Job Summary:
The DevOps Lead at CEQUENS oversees the development and operations team, ensuring seamless integration and continuous delivery of applications with a focus on automation, scalability, and infrastructure reliability. This role is pivotal in managing the deployment pipeline, from code development through all stages of production, optimizing processes, and maintaining system health. The DevOps Lead collaborates with software development, QA, and IT operations teams to enhance the deployment cycle and infrastructure management practices.
We are seeking a highly skilled and experienced DevOps Lead to spearhead our DevOps team. This individual will focus on Application Operations (AppOps), ensuring seamless deployment, availability, and performance of applications across environments. The ideal candidate should be proficient in Kubernetes (K8s), CI/CD pipelines, automation frameworks, and have a strong understanding of SLA management.
Main Areas of Responsibility::
1. Team Leadership:
- Lead, mentor, and manage a team of four DevOps engineers.
- Foster a culture of collaboration, innovation, and continuous improvement within the team.
2. AppOps & Operations Management:
- Own and enhance the AppOps lifecycle, including deployment, monitoring, troubleshooting, and incident response.
- Ensure adherence to the platform’s 99.99% SLA through proactive monitoring and performance optimization.
- Define and enforce SLOs, SLIs, and operational metrics.
3. Automation & CI/CD:
- Design, implement, and optimize CI/CD pipelines to ensure smooth and fast delivery.
- Automate repetitive tasks to improve efficiency and reduce operational overhead.
4. Infrastructure Management:
- Manage and optimize Kubernetes clusters for scalability, reliability, and cost-efficiency.
- Collaborate with architecture and engineering teams to ensure infrastructure aligns with application requirements.
5. Security & Compliance:
- Implement and maintain security best practices in all DevOps processes.
- Conduct regular compliance checks and audits as per company policies.
6. Incident Management & RCA:
- Lead incident response efforts, including root cause analysis (RCA) and post-incident reviews.

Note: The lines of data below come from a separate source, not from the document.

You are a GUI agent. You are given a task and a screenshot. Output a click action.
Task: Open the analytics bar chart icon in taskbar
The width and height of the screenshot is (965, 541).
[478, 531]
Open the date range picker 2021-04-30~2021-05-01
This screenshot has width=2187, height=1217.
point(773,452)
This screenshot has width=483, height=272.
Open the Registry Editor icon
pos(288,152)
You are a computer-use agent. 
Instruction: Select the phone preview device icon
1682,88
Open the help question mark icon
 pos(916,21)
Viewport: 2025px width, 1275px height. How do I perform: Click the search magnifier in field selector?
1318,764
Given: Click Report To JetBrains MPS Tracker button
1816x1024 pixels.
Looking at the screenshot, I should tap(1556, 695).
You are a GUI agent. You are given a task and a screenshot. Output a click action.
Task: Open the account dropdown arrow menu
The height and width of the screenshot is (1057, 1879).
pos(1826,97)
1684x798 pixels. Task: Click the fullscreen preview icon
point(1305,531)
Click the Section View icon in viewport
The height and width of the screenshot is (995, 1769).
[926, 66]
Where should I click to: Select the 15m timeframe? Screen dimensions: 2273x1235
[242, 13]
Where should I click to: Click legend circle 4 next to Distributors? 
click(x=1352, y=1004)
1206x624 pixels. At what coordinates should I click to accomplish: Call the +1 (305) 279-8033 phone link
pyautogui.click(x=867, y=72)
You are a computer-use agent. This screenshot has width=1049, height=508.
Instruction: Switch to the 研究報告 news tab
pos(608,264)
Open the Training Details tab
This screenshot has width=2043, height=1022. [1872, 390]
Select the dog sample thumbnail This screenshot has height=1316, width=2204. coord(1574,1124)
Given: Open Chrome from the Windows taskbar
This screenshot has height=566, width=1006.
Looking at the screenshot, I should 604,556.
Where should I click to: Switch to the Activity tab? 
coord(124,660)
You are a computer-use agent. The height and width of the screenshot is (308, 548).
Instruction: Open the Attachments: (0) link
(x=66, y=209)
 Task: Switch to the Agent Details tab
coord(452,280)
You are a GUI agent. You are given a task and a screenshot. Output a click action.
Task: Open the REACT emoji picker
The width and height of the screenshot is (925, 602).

- Develop playbooks and disaster recovery plans to ensure swift recovery during outages.
Requirements
Qualifications and Skills:
- Experience: 6+ years in DevOps roles, with at least 2 years in a leadership capacity.
- Technical Expertise:
- Strong hands-on experience with Kubernetes and container orchestration.
- Proficiency in building and managing CI/CD pipelines (e.g., Jenkins, GitHub Actions, GitLab CI/CD).
- Expertise in scripting and automation tools (e.g., Python, Bash, Terraform, Ansible).
- Solid understanding of SLA management, monitoring tools (e.g., Prometheus, Grafana, New Relic), and incident management practices.
- Experience with cloud platforms (e.g., AWS, GCP, Azure).
- Leadership Skills: Proven ability to lead teams, resolve conflicts, and drive results.
- Problem-Solving: Analytical mindset with a proactive approach to resolving complex issues.
Preferred Skills and Certifications:
- Certifications in Kubernetes (CKA/CKAD) or cloud platforms.
- Knowledge of AppOps-specific tools and practices (e.g., Helm, Canary Deployments, Ansible, Terraform …).
- Familiarity with SRE practices, including error budgets and chaos engineering.